Le rôle de Rafsandjani

Conservateur, réaliste, moderne, résolu



par Giovanni Cubeddu


Akbar Hachemi Rafsandjani

Akbar Hachemi Rafsandjani

L’été, à Téhéran, la chaleur est beaucoup plus supportable que ce que l’on pourrait croire. Cette mégalopole compte 17 millions d’habitants, voitures et motocyclettes s’y courent après dans un flot ininterrompu, mais sans embouteillages, même si les feux rouges semblent n’être là que pour donner de simples indications. Mais là où nous sommes reçus par Akbar Hachemi Rafsandjani, le silence règne, protégé par des murs infranchissables et par un jardin luxuriant, dans un palais entièrement en marbre (c’est le seul au monde) remontant à l’époque de la dynastie des Qajar. Le chah Reza Pahlavi l’utilisait déjà pour les cérémonies de représentation. Sa coupole fut construite sur le modèle de la splendide mosquée du Sheikh Lotfallah à Ispahan, et à l’intérieur, le visiteur est émerveillé par les décorations florales et les images tirées de l’œuvre du poète persan Ferdouzi. C’est le siège du “Conseil du discernement du Bien suprême de la République islamique”, que Rafsandjani préside aujourd’hui ainsi que l’“Assemblée des experts”. Il s’agit dans les deux cas d’organes vitaux de l’architecture constitutionnelle complexe qui est née après la révolution islamique iranienne.
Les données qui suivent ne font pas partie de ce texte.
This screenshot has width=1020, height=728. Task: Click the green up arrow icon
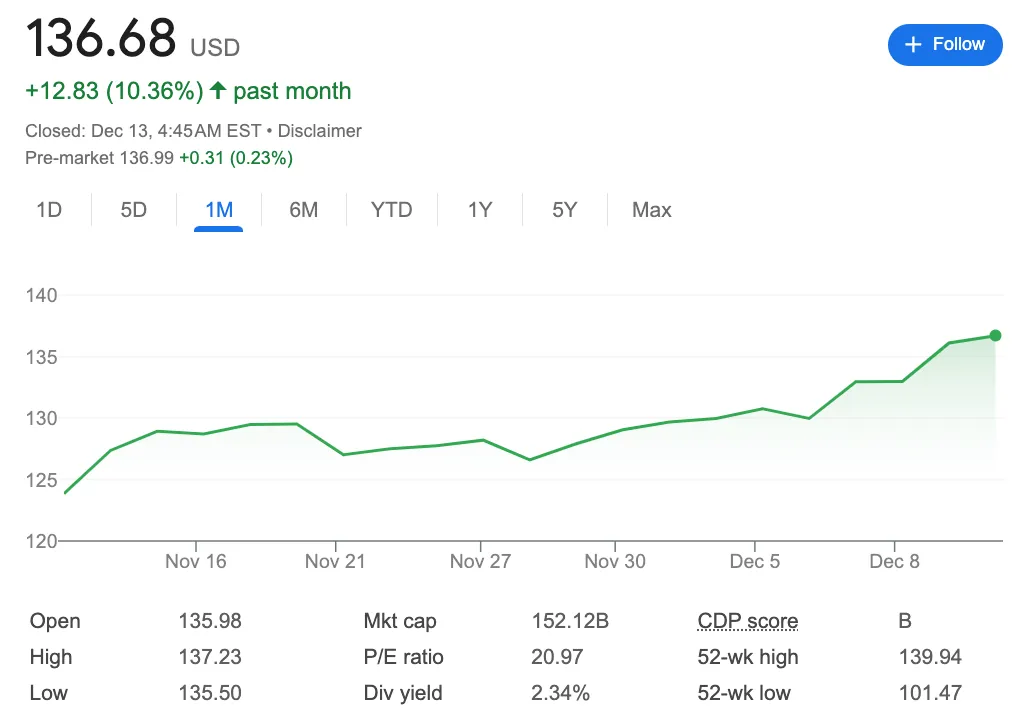click(x=218, y=90)
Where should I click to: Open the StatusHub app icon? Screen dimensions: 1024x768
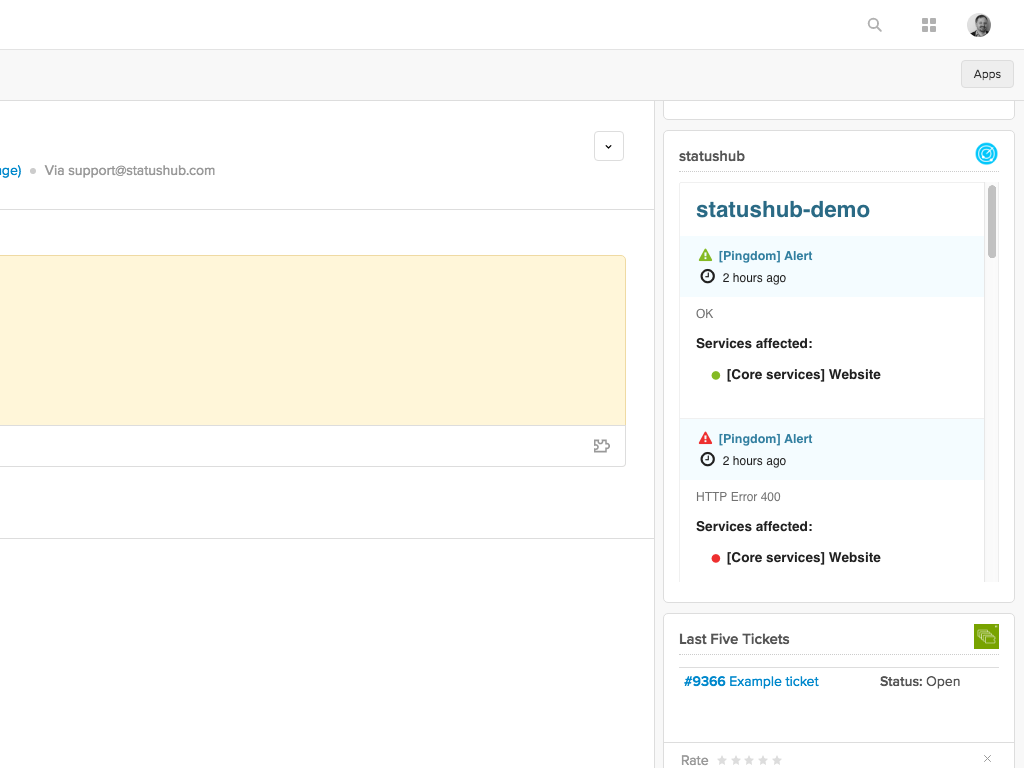pos(986,154)

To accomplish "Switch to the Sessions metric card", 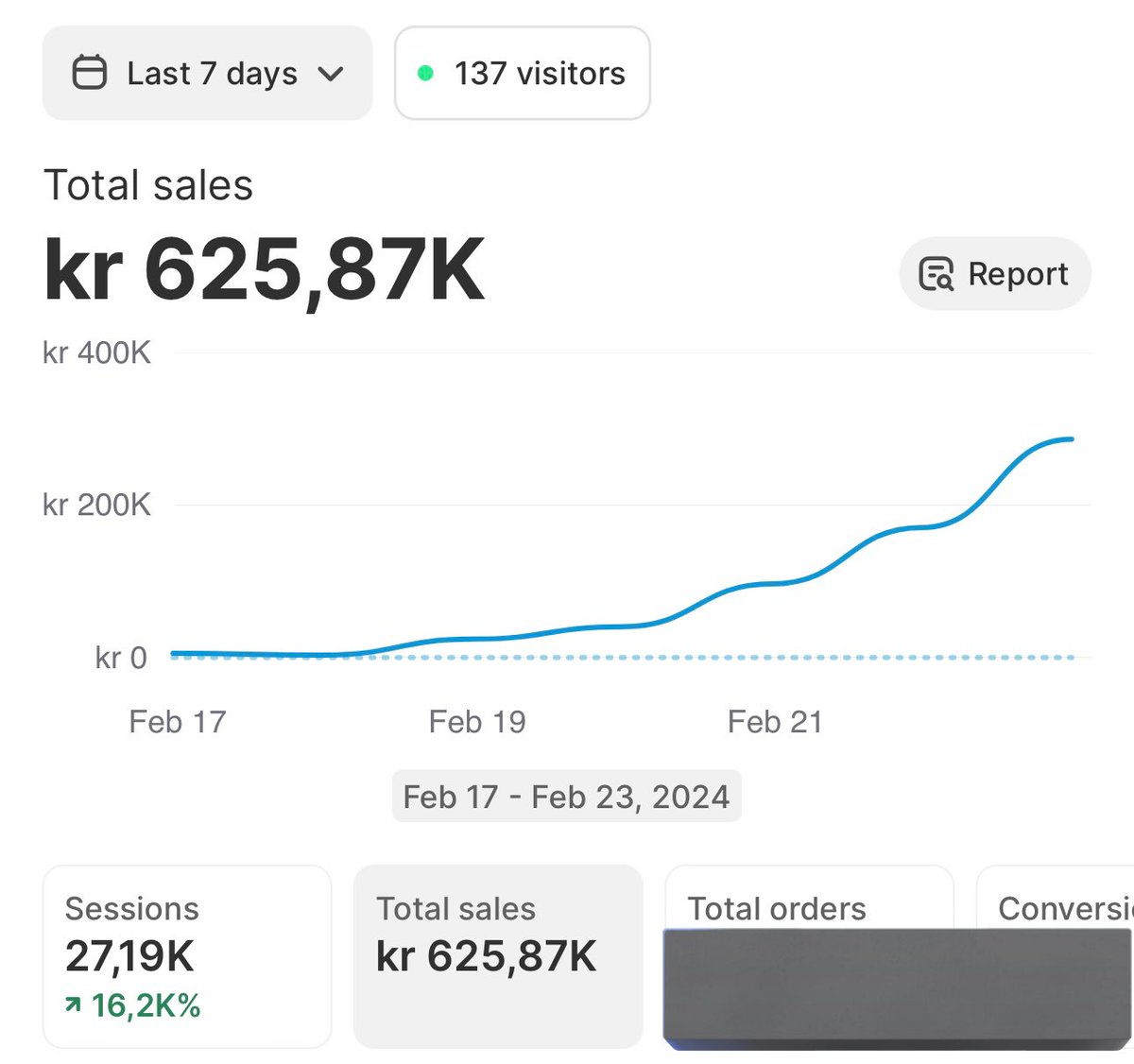I will (186, 954).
Pour simplifier, le Conseil de discernement joue un rôle de médiateur dans les conflits entre le parlement et le Conseil des gardiens (l’institution chargée d’examiner la conformité à la loi religieuse des normes juridiques et des candidats aux charges publiques) et c’est un organe consultatif du Guide suprême; l’Assemblée, formée de quatre-vingt-six clercs élus au suffrage universel qui se réunissent une fois par an, élit parmi ses membres le Guide suprême, il en juge les actes et peut même en demander le remplacement (les réunions de l’Assemblée sont secrètes, pour qu’aucune indiscrétion publique ne puisse éventuellement affaiblir les décisions du Guide).
Le jeune Akbar Hachemi Rafsandjani, âgé de 14 ans, issu d’une famille aisée de cultivateurs de pistaches, fut envoyé en 1948 faire ses études religieuses dans la ville sainte de Qom où l’enseignement de Ruhollah Khomeiny changea le cours de son existence et le mena à des fonctions de haute responsabilité civile, militaire et religieuse (il a actuellement le grade d’ayatollah). Le monde entier a fait la connaissance de Rafsandjani entre 1989 et 1997. lorsqu’il était président de l’Iran: un leader pragmatique, conservateur et moderne en même temps, un homme capable de réaliser des changements décisifs.
Sous le périphérique de Téhéran que l’on croise pour aller dans le quartier des ambassades, rue Neauphle le Château (la petite ville française où l’imam Khomeiny purgeait son exil), la municipalité a voulu que les pilons fussent décorés par des maximes religieuses et des citations de souras coraniques. Sur l’un d’entre eux, on peut lire «Et vraiment, même dans les circonstances tendues à l’extrême, il existe un réconfort». Le trafic de la ville est un carrousel plein d’espérances qui tourne autour de lui, et Hachemi Rafsandjani le sait bien.